In [1]:
import pandas as pd
import matplotlib.pyplot as plt
from sklearn.decomposition import PCA
from sklearn import cluster, preprocessing
%matplotlib inline

# Data

Load data from `nc_complete-2014.csv`.

In [2]:
df = pd.read_csv('nc_complete-2014.csv', index_col=0)
df.head()

Unnamed: 0_level_0,county_name,precinct_id,sen_red,sen_blue,con_districts,con_contested,con_red_votes,con_blue_votes,sldu_districts,sldu_contested,...,hispanic_pop,other_pop,median_age,median_income,education_pop,school_pop,diploma_pop,college_pop,graduate_pop,area_km2
shape_id,Unnamed: 1_level_1,Unnamed: 2_level_1,Unnamed: 3_level_1,Unnamed: 4_level_1,Unnamed: 5_level_1,Unnamed: 6_level_1,Unnamed: 7_level_1,Unnamed: 8_level_1,Unnamed: 9_level_1,Unnamed: 10_level_1,Unnamed: 11_level_1,Unnamed: 12_level_1,Unnamed: 13_level_1,Unnamed: 14_level_1,Unnamed: 15_level_1,Unnamed: 16_level_1,Unnamed: 17_level_1,Unnamed: 18_level_1,Unnamed: 19_level_1,Unnamed: 20_level_1,Unnamed: 21_level_1
2368,ALAMANCE,01,1071,295,2,Yes,1109,313.0,24,No,...,85,108,42,44870,3679,727,1518,1278,156,129
2366,ALAMANCE,02,1246,313,6,Yes,1285,314.0,24,No,...,203,102,41,49485,3525,601,1318,1361,245,77
2361,ALAMANCE,035,920,434,6,Yes,955,431.0,24,No,...,624,204,27,41560,3624,684,1173,1591,176,27
2374,ALAMANCE,03C,943,455,6,Yes,979,447.0,24,No,...,127,44,46,67658,2237,133,557,1167,381,5
2723,ALAMANCE,03N,862,586,6,Yes,881,582.0,24,No,...,85,20,37,67101,2792,92,691,1508,501,5


### Derived Values

Combine contested votes into single percentages, calculate population density, and use population rates instead of raw values.

In [3]:
df = df.assign(density = df.population / df.area_km2.clip(lower=1))

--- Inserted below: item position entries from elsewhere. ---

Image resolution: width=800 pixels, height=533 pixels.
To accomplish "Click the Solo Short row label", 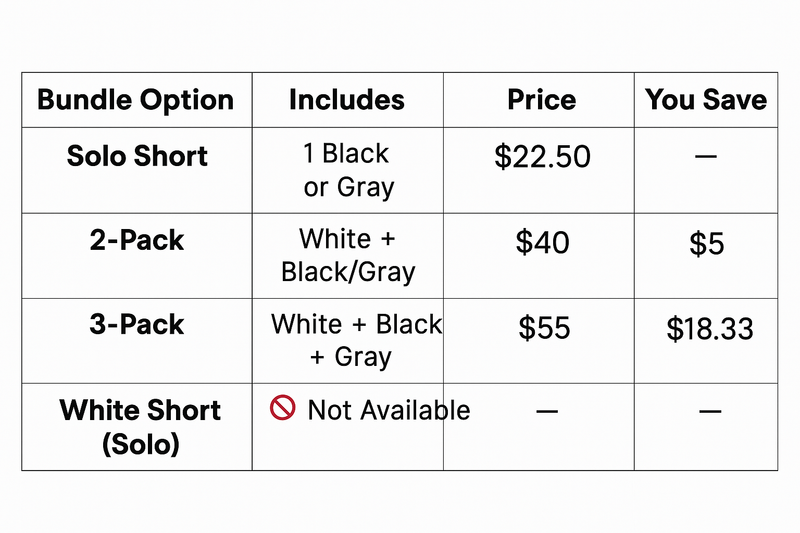I will [x=137, y=157].
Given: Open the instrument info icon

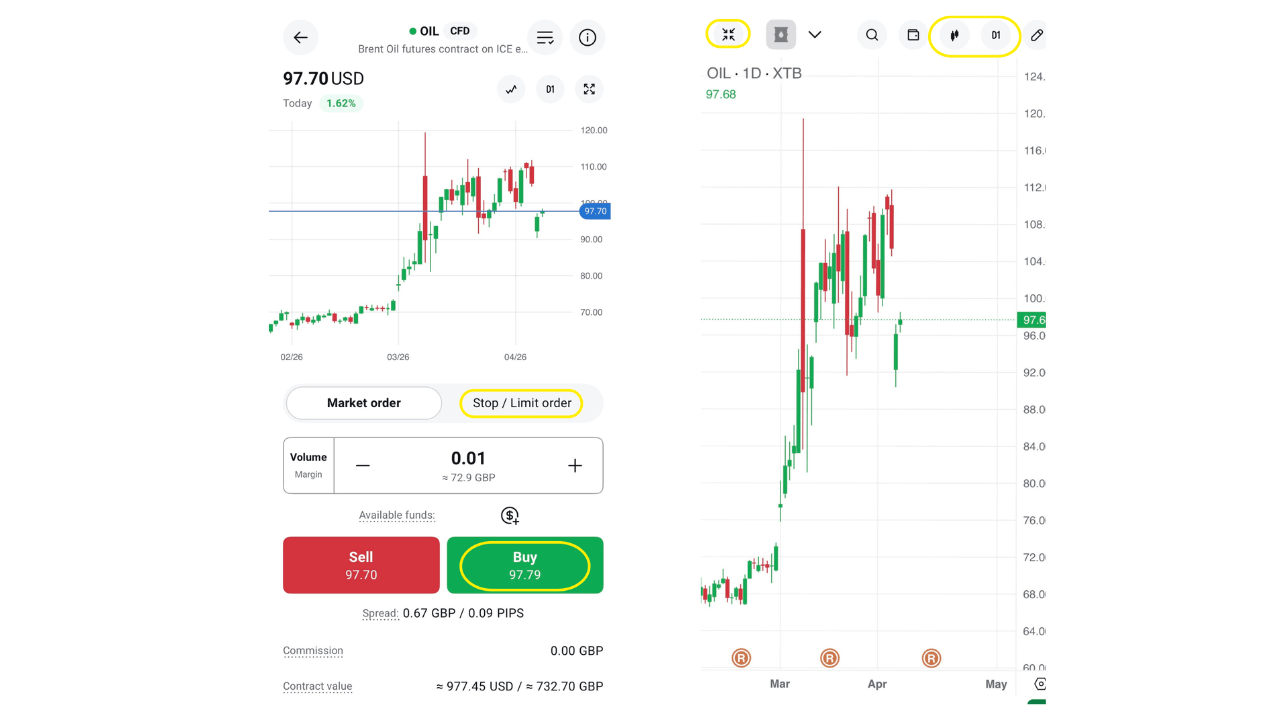Looking at the screenshot, I should click(587, 38).
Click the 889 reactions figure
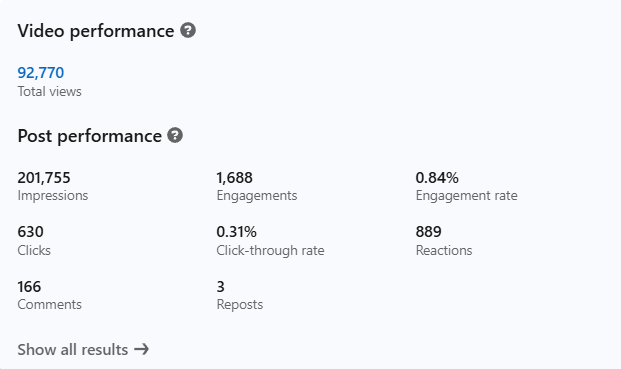Viewport: 621px width, 369px height. pyautogui.click(x=429, y=232)
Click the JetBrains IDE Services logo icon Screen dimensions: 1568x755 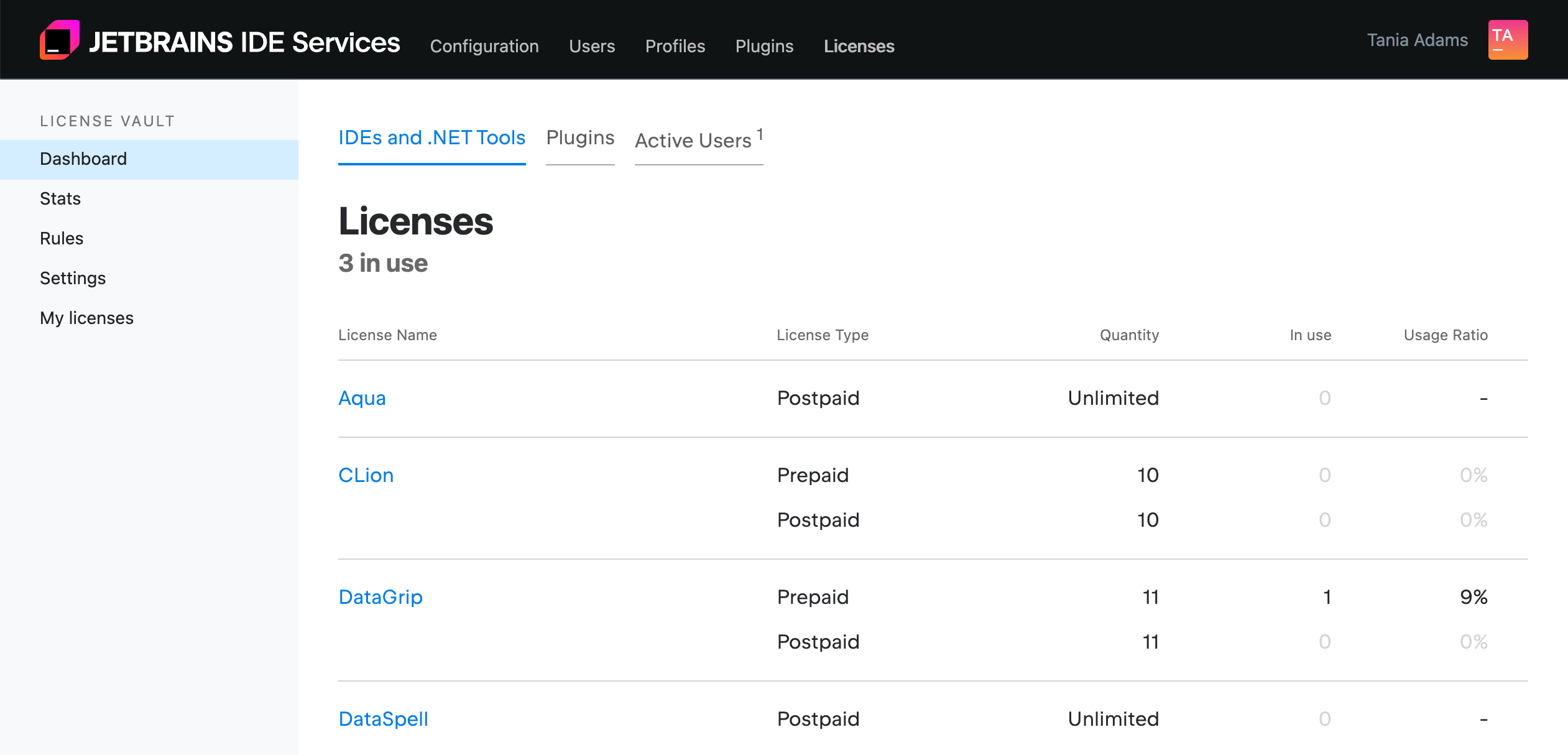[x=59, y=40]
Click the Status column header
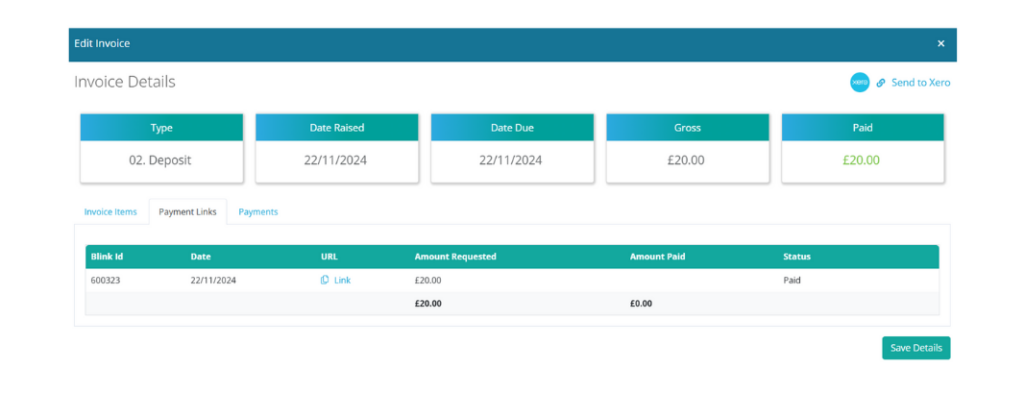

df = df.assign(sen_pctblue = df.sen_blue / (df.sen_blue + df.sen_red))
df = df.assign(sen_turnout = (df.sen_blue + df.sen_red) / df.population)
df = df.assign(con_pctblue = df.con_blue_votes / (df.con_blue_votes + df.con_red_votes))
df = df.assign(con_turnout = (df.con_blue_votes + df.con_red_votes) / df.population)
df = df.assign(sldu_pctblue = df.sldu_blue_votes / (df.sldu_blue_votes + df.sldu_red_votes))
df = df.assign(sldu_turnout = (df.sldu_blue_votes + df.sldu_red_votes) / df.population)
df = df.assign(sldl_pctblue = df.sldl_blue_votes / (df.sldl_blue_votes + df.sldl_red_votes))
df = df.assign(sldl_turnout = (df.sldl_blue_votes + df.sldl_red_votes) / df.population)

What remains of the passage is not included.